» **Problem to work on**: Restate every record that follows, keeping it exact.
___ Data in this exercise
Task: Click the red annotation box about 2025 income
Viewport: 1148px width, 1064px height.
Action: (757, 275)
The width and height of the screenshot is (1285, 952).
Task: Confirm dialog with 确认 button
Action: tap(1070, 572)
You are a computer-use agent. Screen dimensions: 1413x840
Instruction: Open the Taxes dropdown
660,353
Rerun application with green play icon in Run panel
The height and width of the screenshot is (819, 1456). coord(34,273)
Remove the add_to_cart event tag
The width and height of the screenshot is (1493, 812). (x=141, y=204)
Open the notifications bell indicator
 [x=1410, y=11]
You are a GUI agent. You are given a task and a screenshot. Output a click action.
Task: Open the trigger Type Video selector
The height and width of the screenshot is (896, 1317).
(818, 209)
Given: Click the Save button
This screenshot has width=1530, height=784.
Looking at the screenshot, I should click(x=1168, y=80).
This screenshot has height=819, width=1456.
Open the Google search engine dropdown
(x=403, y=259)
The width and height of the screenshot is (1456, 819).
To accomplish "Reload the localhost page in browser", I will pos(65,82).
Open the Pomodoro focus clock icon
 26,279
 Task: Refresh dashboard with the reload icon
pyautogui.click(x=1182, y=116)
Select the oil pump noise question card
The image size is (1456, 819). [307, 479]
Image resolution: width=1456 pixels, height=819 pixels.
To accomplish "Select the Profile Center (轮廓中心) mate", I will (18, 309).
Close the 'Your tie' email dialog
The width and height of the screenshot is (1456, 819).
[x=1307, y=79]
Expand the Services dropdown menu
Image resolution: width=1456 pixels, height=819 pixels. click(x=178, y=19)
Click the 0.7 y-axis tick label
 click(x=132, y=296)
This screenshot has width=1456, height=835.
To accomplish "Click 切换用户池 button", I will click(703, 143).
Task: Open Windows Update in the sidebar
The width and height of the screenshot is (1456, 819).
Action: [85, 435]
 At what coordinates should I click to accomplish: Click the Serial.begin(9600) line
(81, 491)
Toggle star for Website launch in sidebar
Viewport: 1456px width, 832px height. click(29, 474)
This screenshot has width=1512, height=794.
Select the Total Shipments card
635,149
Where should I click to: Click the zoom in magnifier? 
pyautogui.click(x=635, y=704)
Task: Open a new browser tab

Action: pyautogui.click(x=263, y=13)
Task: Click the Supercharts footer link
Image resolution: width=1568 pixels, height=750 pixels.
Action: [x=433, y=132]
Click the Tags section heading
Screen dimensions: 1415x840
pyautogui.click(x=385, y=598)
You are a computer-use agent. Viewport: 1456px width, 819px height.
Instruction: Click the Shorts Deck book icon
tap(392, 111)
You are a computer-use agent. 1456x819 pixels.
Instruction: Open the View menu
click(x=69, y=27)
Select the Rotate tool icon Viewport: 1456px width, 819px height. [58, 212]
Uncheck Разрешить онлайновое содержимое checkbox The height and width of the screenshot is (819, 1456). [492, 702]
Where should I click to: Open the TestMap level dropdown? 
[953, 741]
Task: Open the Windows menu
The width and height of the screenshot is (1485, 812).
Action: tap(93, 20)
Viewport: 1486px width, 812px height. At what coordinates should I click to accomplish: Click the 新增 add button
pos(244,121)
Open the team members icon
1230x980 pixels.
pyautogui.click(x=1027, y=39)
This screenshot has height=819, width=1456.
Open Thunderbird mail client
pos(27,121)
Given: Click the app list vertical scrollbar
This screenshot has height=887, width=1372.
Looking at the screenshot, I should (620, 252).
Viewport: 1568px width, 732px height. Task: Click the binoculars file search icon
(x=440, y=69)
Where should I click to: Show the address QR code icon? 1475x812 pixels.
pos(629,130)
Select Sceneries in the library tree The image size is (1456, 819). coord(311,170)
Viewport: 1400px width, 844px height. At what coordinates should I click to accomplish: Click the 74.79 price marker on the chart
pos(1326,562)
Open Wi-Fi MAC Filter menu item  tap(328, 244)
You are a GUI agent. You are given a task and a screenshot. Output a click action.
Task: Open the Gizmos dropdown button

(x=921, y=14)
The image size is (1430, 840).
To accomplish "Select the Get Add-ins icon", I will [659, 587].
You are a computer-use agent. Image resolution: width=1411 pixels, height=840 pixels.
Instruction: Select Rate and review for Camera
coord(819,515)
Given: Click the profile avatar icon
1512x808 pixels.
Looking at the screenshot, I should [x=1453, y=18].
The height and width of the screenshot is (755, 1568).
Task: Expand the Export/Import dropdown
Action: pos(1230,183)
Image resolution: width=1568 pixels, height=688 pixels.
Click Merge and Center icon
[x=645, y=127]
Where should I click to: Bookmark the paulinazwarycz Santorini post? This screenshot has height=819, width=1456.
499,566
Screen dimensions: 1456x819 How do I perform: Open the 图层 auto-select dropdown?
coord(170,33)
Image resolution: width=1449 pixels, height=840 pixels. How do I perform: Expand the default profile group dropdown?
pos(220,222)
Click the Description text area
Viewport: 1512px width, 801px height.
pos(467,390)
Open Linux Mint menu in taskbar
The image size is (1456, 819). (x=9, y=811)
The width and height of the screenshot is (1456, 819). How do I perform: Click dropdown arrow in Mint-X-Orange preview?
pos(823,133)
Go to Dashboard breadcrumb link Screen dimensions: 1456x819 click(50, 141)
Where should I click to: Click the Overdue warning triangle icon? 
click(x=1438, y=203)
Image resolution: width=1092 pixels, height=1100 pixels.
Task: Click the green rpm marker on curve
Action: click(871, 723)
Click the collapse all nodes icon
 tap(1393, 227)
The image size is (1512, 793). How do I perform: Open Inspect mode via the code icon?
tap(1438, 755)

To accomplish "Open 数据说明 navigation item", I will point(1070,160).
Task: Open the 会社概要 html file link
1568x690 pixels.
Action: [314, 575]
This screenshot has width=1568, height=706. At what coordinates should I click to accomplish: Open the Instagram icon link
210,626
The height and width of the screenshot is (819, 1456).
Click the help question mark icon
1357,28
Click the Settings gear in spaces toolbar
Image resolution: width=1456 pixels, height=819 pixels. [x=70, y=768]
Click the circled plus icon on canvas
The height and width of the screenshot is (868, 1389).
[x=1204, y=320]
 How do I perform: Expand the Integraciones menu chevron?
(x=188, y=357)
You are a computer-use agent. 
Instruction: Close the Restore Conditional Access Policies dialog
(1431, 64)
______
» **Answer below**:
Task: Click the red annotation box about 2025 income
Viewport: 1148px width, 1064px height.
Action: (757, 275)
The width and height of the screenshot is (1285, 952).
Task: Confirm dialog with 确认 button
Action: tap(1070, 572)
You are a computer-use agent. Screen dimensions: 1413x840
Instruction: Open the Taxes dropdown
660,353
Rerun application with green play icon in Run panel
The height and width of the screenshot is (819, 1456). coord(34,273)
Remove the add_to_cart event tag
The width and height of the screenshot is (1493, 812). (x=141, y=204)
Open the notifications bell indicator
 [x=1410, y=11]
You are a GUI agent. You are given a task and a screenshot. Output a click action.
Task: Open the trigger Type Video selector
The height and width of the screenshot is (896, 1317).
(818, 209)
Given: Click the Save button
This screenshot has width=1530, height=784.
Looking at the screenshot, I should click(x=1168, y=80).
This screenshot has height=819, width=1456.
Open the Google search engine dropdown
(x=403, y=259)
The width and height of the screenshot is (1456, 819).
To accomplish "Reload the localhost page in browser", I will pos(65,82).
Open the Pomodoro focus clock icon
 26,279
 Task: Refresh dashboard with the reload icon
pyautogui.click(x=1182, y=116)
Select the oil pump noise question card
The image size is (1456, 819). [307, 479]
Image resolution: width=1456 pixels, height=819 pixels.
To accomplish "Select the Profile Center (轮廓中心) mate", I will (18, 309).
Close the 'Your tie' email dialog
The width and height of the screenshot is (1456, 819).
[x=1307, y=79]
Expand the Services dropdown menu
Image resolution: width=1456 pixels, height=819 pixels. click(x=178, y=19)
Click the 0.7 y-axis tick label
 click(x=132, y=296)
This screenshot has width=1456, height=835.
To accomplish "Click 切换用户池 button", I will click(703, 143).
Task: Open Windows Update in the sidebar
The width and height of the screenshot is (1456, 819).
Action: [85, 435]
 At what coordinates should I click to accomplish: Click the Serial.begin(9600) line
(81, 491)
Toggle star for Website launch in sidebar
Viewport: 1456px width, 832px height. click(29, 474)
This screenshot has width=1512, height=794.
Select the Total Shipments card
635,149
Where should I click to: Click the zoom in magnifier? 
pyautogui.click(x=635, y=704)
Task: Open a new browser tab

Action: pyautogui.click(x=263, y=13)
Task: Click the Supercharts footer link
Image resolution: width=1568 pixels, height=750 pixels.
Action: [x=433, y=132]
Click the Tags section heading
Screen dimensions: 1415x840
pyautogui.click(x=385, y=598)
You are a computer-use agent. Viewport: 1456px width, 819px height.
Instruction: Click the Shorts Deck book icon
tap(392, 111)
You are a computer-use agent. 1456x819 pixels.
Instruction: Open the View menu
click(x=69, y=27)
Select the Rotate tool icon Viewport: 1456px width, 819px height. [58, 212]
Uncheck Разрешить онлайновое содержимое checkbox The height and width of the screenshot is (819, 1456). [492, 702]
Where should I click to: Open the TestMap level dropdown? 
[953, 741]
Task: Open the Windows menu
The width and height of the screenshot is (1485, 812).
Action: tap(93, 20)
Viewport: 1486px width, 812px height. At what coordinates should I click to accomplish: Click the 新增 add button
pos(244,121)
Open the team members icon
1230x980 pixels.
pyautogui.click(x=1027, y=39)
This screenshot has height=819, width=1456.
Open Thunderbird mail client
pos(27,121)
Given: Click the app list vertical scrollbar
This screenshot has height=887, width=1372.
Looking at the screenshot, I should (620, 252).
Viewport: 1568px width, 732px height. Task: Click the binoculars file search icon
(x=440, y=69)
Where should I click to: Show the address QR code icon? 1475x812 pixels.
pos(629,130)
Select Sceneries in the library tree The image size is (1456, 819). coord(311,170)
Viewport: 1400px width, 844px height. At what coordinates should I click to accomplish: Click the 74.79 price marker on the chart
pos(1326,562)
Open Wi-Fi MAC Filter menu item  tap(328, 244)
You are a GUI agent. You are given a task and a screenshot. Output a click action.
Task: Open the Gizmos dropdown button

(x=921, y=14)
The image size is (1430, 840).
To accomplish "Select the Get Add-ins icon", I will [659, 587].
You are a computer-use agent. Image resolution: width=1411 pixels, height=840 pixels.
Instruction: Select Rate and review for Camera
coord(819,515)
Given: Click the profile avatar icon
1512x808 pixels.
Looking at the screenshot, I should [x=1453, y=18].
The height and width of the screenshot is (755, 1568).
Task: Expand the Export/Import dropdown
Action: pos(1230,183)
Image resolution: width=1568 pixels, height=688 pixels.
Click Merge and Center icon
[x=645, y=127]
Where should I click to: Bookmark the paulinazwarycz Santorini post? This screenshot has height=819, width=1456.
499,566
Screen dimensions: 1456x819 How do I perform: Open the 图层 auto-select dropdown?
coord(170,33)
Image resolution: width=1449 pixels, height=840 pixels. How do I perform: Expand the default profile group dropdown?
pos(220,222)
Click the Description text area
Viewport: 1512px width, 801px height.
pos(467,390)
Open Linux Mint menu in taskbar
The image size is (1456, 819). (x=9, y=811)
The width and height of the screenshot is (1456, 819). How do I perform: Click dropdown arrow in Mint-X-Orange preview?
pos(823,133)
Go to Dashboard breadcrumb link Screen dimensions: 1456x819 click(50, 141)
Where should I click to: Click the Overdue warning triangle icon? 
click(x=1438, y=203)
Image resolution: width=1092 pixels, height=1100 pixels.
Task: Click the green rpm marker on curve
Action: click(871, 723)
Click the collapse all nodes icon
 tap(1393, 227)
The image size is (1512, 793). How do I perform: Open Inspect mode via the code icon?
tap(1438, 755)

To accomplish "Open 数据说明 navigation item", I will point(1070,160).
Task: Open the 会社概要 html file link
1568x690 pixels.
Action: [314, 575]
This screenshot has width=1568, height=706. At what coordinates should I click to accomplish: Open the Instagram icon link
210,626
The height and width of the screenshot is (819, 1456).
Click the help question mark icon
1357,28
Click the Settings gear in spaces toolbar
Image resolution: width=1456 pixels, height=819 pixels. [x=70, y=768]
Click the circled plus icon on canvas
The height and width of the screenshot is (868, 1389).
[x=1204, y=320]
 How do I perform: Expand the Integraciones menu chevron?
(x=188, y=357)
You are a computer-use agent. 
Instruction: Close the Restore Conditional Access Policies dialog
(1431, 64)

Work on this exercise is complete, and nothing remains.